Ehlers-Danlos syndrome

Ehlers-Danlos syndrome is a group of disorders that affect connective tissues, which are tissues that support the skin, bones, blood vessels, and other organs. Defects in connective tissues cause the signs and symptoms of Ehlers-Danlos syndrome, which vary from mildly loose joints to life-threatening complications.

In 1997, researchers proposed a simpler classification that reduced the number of major types to six and gave them descriptive names: the arthrochalasia type, the classic type, the dermatosparaxis type, the hypermobility type, the kyphoscoliosis type, and the vascular type. Other forms of the condition may exist, but they have been reported only in single families or are not well characterized.
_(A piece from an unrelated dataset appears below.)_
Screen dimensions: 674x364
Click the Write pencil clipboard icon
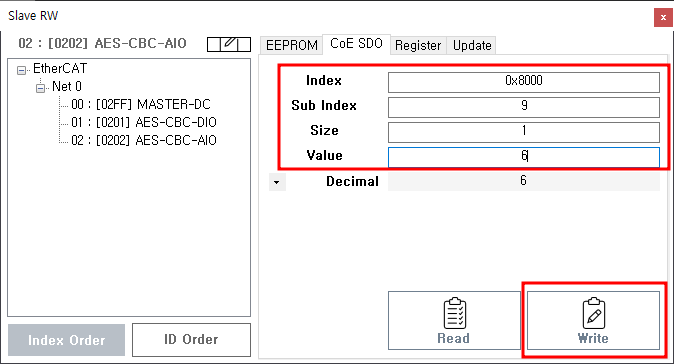pos(594,313)
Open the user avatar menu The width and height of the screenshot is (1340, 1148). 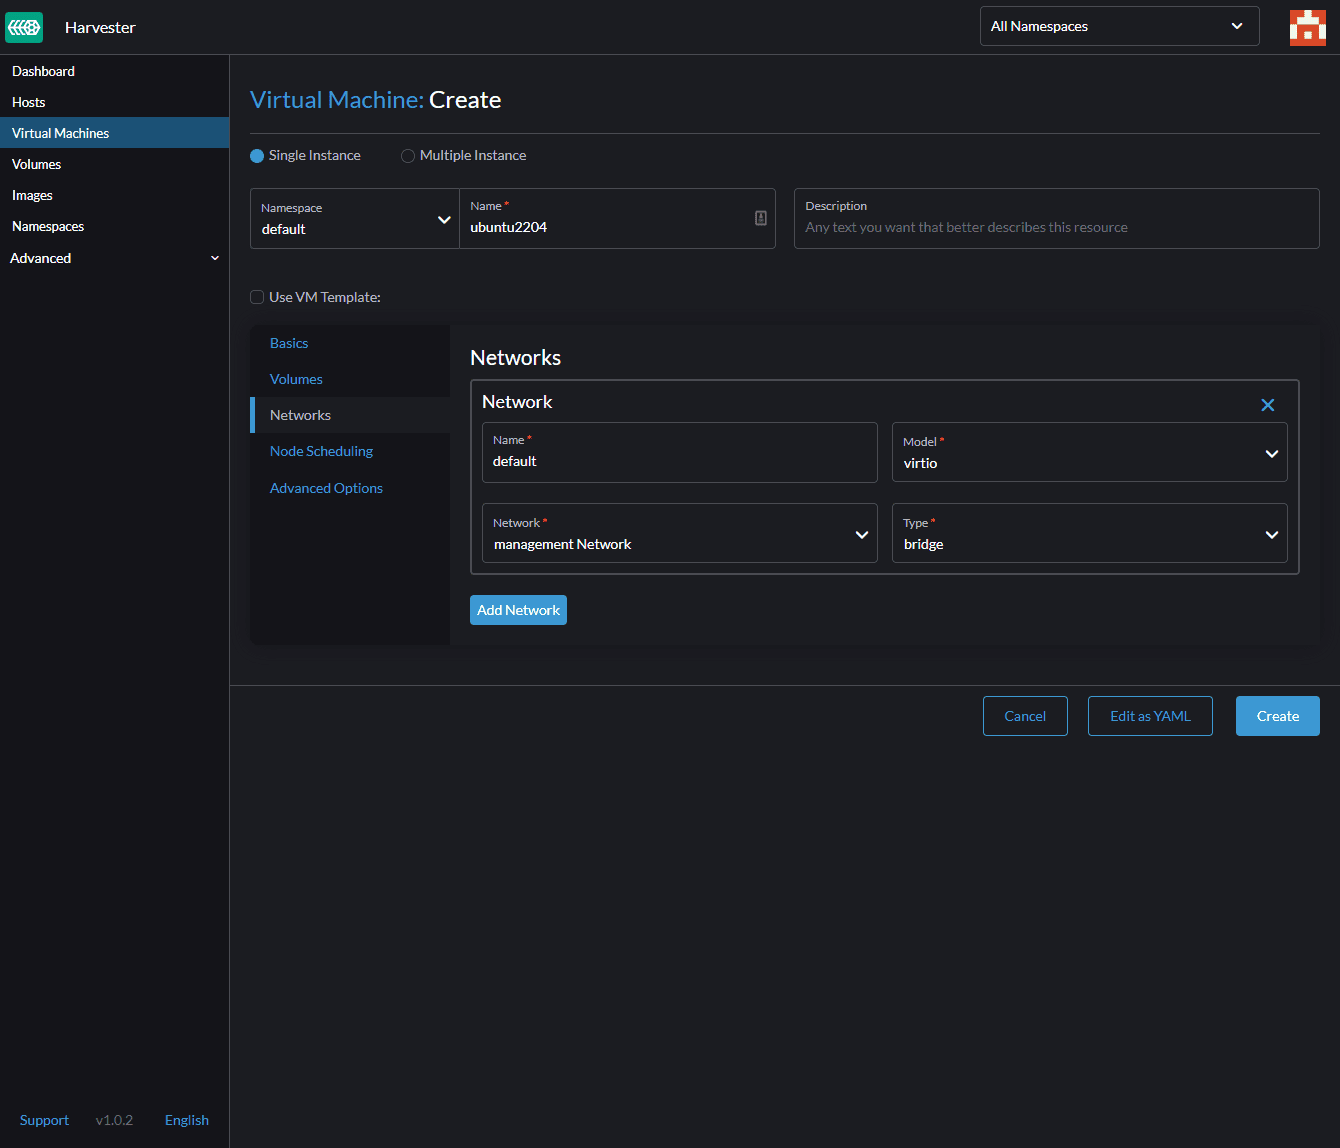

Although all types of Ehlers-Danlos syndrome affect the joints and many also affect the skin, features vary by type. An unusually large range of joint movement (hypermobility) occurs with most forms of Ehlers-Danlos syndrome, particularly the hypermobility type. Infants with hypermobile joints often appear to have weak muscle tone, which can delay the development of motor skills such as sitting, standing, and walking. The loose joints are unstable and prone to dislocation, chronic pain, and early-onset arthritis. Dislocations involving both hips are a characteristic finding in infants with the arthrochalasia type of Ehlers-Danlos syndrome.
Causes
Mutaions in ADAMTS2, COL1A1, COL1A2, COL3A1, COL5A1, COL5A2, PLOD1, and TNXB genes cause Ehlers-Danlos syndrome.Researchers have identified more than 20 mutations in PLOD1 gene in affected persons,These mutations cause a form of Ehlers-Danlos syndrome called the kyphoscoliosis type,The most common mutation duplicates a large portion of the gene, resulting in the production of a nonfunctional version of the lysyl hydroxylase 1 enzyme. Several other mutations introduce premature stop signals that prevent the gene from making any functional enzyme. A loss of lysyl hydroxylase 1 activity impairs cross-linking between collagen molecules. This disruption in the network of collagen fibrils weakens connective tissues, causing the signs and symptoms of Ehlers-Danlos syndrome.